• Directive
Copy word for word the entries from the line containing "Open the your student transcript link" through the line containing "will [1157, 151].", with both of those lines included.

• Supplied material
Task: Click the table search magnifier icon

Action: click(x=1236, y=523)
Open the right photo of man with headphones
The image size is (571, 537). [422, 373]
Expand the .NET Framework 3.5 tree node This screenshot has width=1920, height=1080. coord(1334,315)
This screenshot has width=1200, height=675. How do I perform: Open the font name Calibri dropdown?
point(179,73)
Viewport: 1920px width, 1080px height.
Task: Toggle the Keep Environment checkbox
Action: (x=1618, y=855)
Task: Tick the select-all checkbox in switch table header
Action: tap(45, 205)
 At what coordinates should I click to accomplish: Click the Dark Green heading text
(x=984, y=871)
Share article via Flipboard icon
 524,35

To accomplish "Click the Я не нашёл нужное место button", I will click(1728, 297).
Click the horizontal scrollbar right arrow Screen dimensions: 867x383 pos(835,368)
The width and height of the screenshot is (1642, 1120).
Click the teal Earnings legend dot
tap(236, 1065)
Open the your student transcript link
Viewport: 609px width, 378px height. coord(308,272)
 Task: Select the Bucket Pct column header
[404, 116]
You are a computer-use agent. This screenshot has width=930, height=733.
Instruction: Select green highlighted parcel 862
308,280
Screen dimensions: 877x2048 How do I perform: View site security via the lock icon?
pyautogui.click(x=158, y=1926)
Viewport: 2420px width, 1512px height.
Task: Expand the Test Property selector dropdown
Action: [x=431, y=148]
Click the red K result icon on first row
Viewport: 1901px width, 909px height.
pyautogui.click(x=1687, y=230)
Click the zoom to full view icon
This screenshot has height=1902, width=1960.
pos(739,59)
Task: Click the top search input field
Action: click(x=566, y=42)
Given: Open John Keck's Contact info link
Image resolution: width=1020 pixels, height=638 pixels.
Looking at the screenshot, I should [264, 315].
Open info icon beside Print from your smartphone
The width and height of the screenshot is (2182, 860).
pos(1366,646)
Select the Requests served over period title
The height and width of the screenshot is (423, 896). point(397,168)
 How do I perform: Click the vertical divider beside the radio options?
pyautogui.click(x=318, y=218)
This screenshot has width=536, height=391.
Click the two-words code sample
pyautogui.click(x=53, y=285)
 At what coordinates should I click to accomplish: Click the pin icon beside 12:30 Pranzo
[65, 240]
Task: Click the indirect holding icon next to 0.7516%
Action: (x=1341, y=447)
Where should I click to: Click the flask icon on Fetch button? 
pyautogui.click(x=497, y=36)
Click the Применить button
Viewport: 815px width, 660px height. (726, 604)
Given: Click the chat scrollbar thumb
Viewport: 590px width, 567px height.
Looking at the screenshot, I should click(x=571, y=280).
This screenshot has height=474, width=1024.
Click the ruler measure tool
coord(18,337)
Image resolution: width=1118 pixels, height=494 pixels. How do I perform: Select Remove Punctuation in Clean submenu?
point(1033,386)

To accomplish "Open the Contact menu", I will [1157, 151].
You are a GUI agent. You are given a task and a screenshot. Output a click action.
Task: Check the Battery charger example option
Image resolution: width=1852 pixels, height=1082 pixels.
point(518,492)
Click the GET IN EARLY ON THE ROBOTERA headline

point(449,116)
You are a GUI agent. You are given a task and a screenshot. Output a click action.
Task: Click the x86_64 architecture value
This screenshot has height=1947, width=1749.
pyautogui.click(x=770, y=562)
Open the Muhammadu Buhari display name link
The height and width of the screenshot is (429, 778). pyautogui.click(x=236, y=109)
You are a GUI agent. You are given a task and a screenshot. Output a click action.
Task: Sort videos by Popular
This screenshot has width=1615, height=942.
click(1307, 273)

• Reply
Open the your student transcript link
Viewport: 609px width, 378px height. coord(308,272)
 Task: Select the Bucket Pct column header
[404, 116]
You are a computer-use agent. This screenshot has width=930, height=733.
Instruction: Select green highlighted parcel 862
308,280
Screen dimensions: 877x2048 How do I perform: View site security via the lock icon?
pyautogui.click(x=158, y=1926)
Viewport: 2420px width, 1512px height.
Task: Expand the Test Property selector dropdown
Action: [x=431, y=148]
Click the red K result icon on first row
Viewport: 1901px width, 909px height.
pyautogui.click(x=1687, y=230)
Click the zoom to full view icon
This screenshot has height=1902, width=1960.
pos(739,59)
Task: Click the top search input field
Action: click(x=566, y=42)
Given: Open John Keck's Contact info link
Image resolution: width=1020 pixels, height=638 pixels.
Looking at the screenshot, I should [264, 315].
Open info icon beside Print from your smartphone
The width and height of the screenshot is (2182, 860).
pos(1366,646)
Select the Requests served over period title
The height and width of the screenshot is (423, 896). point(397,168)
 How do I perform: Click the vertical divider beside the radio options?
pyautogui.click(x=318, y=218)
This screenshot has width=536, height=391.
Click the two-words code sample
pyautogui.click(x=53, y=285)
 At what coordinates should I click to accomplish: Click the pin icon beside 12:30 Pranzo
[65, 240]
Task: Click the indirect holding icon next to 0.7516%
Action: (x=1341, y=447)
Where should I click to: Click the flask icon on Fetch button? 
pyautogui.click(x=497, y=36)
Click the Применить button
Viewport: 815px width, 660px height. (726, 604)
Given: Click the chat scrollbar thumb
Viewport: 590px width, 567px height.
Looking at the screenshot, I should click(x=571, y=280).
This screenshot has height=474, width=1024.
Click the ruler measure tool
coord(18,337)
Image resolution: width=1118 pixels, height=494 pixels. How do I perform: Select Remove Punctuation in Clean submenu?
point(1033,386)

To accomplish "Open the Contact menu", I will [1157, 151].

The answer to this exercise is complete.